Further measurements included the conduit efficiency (CE), which represents the capacity of the wood anatomy to hydraulically supply the leaf canopy (Kocacinar & Sage 2003). This value was obtained by dividing the sum of the fourth power of all conduits extrapolated to the whole xylem area with the leaf area supplied by these conduits. Leaf-specific porosity (LSP) represents the porosity of the xylem indexed to the leaf area and was calculated as the total vessel lumen area divided by total leaf area (Kocacinar & Sage 2003). To obtain vessel lengths, three to six stems per species were infiltrated using the paint-infusion method (Zimmermann & Jeje 1981; Kocacinar & Sage 2003). All paint-filled vessels were then counted every 2 cm, and these were used to estimate conduit lengths.

Data analysis

Data for all Flaveria species were grouped into six photosynthetic categories (C3, type I C3–C4, type II C3–C4, C4-like, perennial C4 and annual C4). This does not represent common evolutionary lineages in Flaveria (see McKown et al. 2005), but is useful for interpreting overall patterns among photosynthetic types. Data were statistically tested using SigmaStat software (SYSTAT Software, Richmond, CA, USA). Mean values of Kh, KS, KL, WUE and the Huber value were compared for each photosynthetic category using a one-way analysis of variance (anova) followed by Tukey's or Dunn's (when equal variance failed) post hoc tests. Mean species values for KL and WUE were analysed for significant correlation using the least-squares regression routine in the SigmaPlot programme (Systat Software, Point Richmond, CA, USA).

The relationship between KL and WUE was re-tested with correction for species relationships using Mesquite v. 2.0 software (Mesquite Software Inc., Austin, TX, USA) (Maddison & Maddison 2006). This method calculated ‘phylogenetically independent contrasts’ for each node in the phylogenetic tree by estimating the difference between trait values of each species and/or nodes and by correcting these differences for distance between species and/or nodes in the phylogeny (Felsenstein 1985; Midford, Garland & Maddison 2005). In this study, distance was based on branch lengths from a three-gene marker analysis (McKown et al. 2005). Contrasts were generated using the independent contrast PDAP:PDTREE module v. 1.09 (Midford et al. 2005) with Mesquite.

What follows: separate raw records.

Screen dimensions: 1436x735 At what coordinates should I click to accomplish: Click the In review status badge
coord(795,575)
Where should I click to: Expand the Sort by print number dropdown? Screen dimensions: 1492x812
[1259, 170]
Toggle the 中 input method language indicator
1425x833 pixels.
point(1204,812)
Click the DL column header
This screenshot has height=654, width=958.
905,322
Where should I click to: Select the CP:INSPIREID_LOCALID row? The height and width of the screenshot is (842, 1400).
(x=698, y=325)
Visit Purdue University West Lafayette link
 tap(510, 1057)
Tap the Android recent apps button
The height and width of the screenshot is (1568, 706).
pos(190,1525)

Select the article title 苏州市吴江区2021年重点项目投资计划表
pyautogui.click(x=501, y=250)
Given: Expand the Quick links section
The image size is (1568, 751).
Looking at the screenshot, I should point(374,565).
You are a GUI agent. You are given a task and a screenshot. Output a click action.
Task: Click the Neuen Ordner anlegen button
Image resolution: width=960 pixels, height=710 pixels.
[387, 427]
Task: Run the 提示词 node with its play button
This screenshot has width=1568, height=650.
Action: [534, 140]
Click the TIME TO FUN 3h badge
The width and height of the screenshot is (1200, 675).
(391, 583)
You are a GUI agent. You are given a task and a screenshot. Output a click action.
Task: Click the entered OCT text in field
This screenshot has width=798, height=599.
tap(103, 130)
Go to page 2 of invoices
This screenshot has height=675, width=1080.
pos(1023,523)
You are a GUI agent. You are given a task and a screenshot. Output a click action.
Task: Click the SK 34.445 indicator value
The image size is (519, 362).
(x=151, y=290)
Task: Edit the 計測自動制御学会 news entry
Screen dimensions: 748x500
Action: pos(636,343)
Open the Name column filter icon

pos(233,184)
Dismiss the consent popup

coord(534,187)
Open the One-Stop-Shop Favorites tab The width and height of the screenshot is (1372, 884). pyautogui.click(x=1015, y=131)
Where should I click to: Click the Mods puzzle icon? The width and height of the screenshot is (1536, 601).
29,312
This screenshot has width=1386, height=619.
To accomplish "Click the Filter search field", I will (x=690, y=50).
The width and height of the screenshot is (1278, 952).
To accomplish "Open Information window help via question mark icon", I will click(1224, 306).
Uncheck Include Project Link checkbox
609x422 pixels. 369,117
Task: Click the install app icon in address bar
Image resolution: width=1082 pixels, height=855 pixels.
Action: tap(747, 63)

The Pearson product–moment correlation test was used to test for significant correlation between KL contrasts and WUE contrasts. A least-squares regression of the scatterplot of the independent contrast pairs (KL and WUE contrasts) was generated to report the relationship between both variables corrected for phylogenetic history. A second analysis using Mesquite reconstructed KL and WUE variables on the Flaveria phylogeny and predicted ancestral states of these traits (simulated by parsimony).

RESULTS

Hydraulic properties and water use efficiency

Stem hydraulic conductivity (Kh) was two to five times greater in the C3 and annual C4Flaveria species than in the C3–C4, C4-like and perennial C4Flaveria species (Fig. 2a, Table 2). Little difference in Kh was observed among the C3 species, whereas the annual C4 species had almost fourfold greater Kh than the perennial C4F. kochiana (Table 2). Trends in stem xylem-specific conductivity (KS) were similar to Kh (Fig. 2b, Table 2). KS was greatest in the C3 species and the annual C4F. bidentis, and lowest in the C4-like species. The intermediate and perennial C4 species had KS values that were in between the C3 and C4-like species. Leaf-specific conductivity (KL) showed significant differences between C3 species and the intermediate and C4 species (Fig. 2c, Table 2). The C3 species had the greatest KL values, while the C4-like species and perennial C4F. kochiana had the lowest KL values. C3–C4 species and annual C4 species had similar KL values that fell between the C3 and the perennial C4 and C4-like species. Mean KL was 1.7 times higher in the C3 species than in the annual C4 species, 3.1 times greater in the C3 species than in the perennial C4F. kochiana and 5.5 times greater in the C3 species than in the C4-like species. Huber values varied little between the groups of species, with the exception of the type II intermediates which had higher values than the C4-like and C4 species (Table 2).

Figure 2.

Conductivity parameters in C3, type I C3–C4, type II C3–C4, C4-like, perennial C4 and annual C4Flaveria species. (a) Stem hydraulic conductivity (Kh); (b) xylem-specific conductivity (KS); (c) leaf-specific conductivity (KL). Means ± SE of 6–14 samples per species, except in two cases where n = 5 and 19.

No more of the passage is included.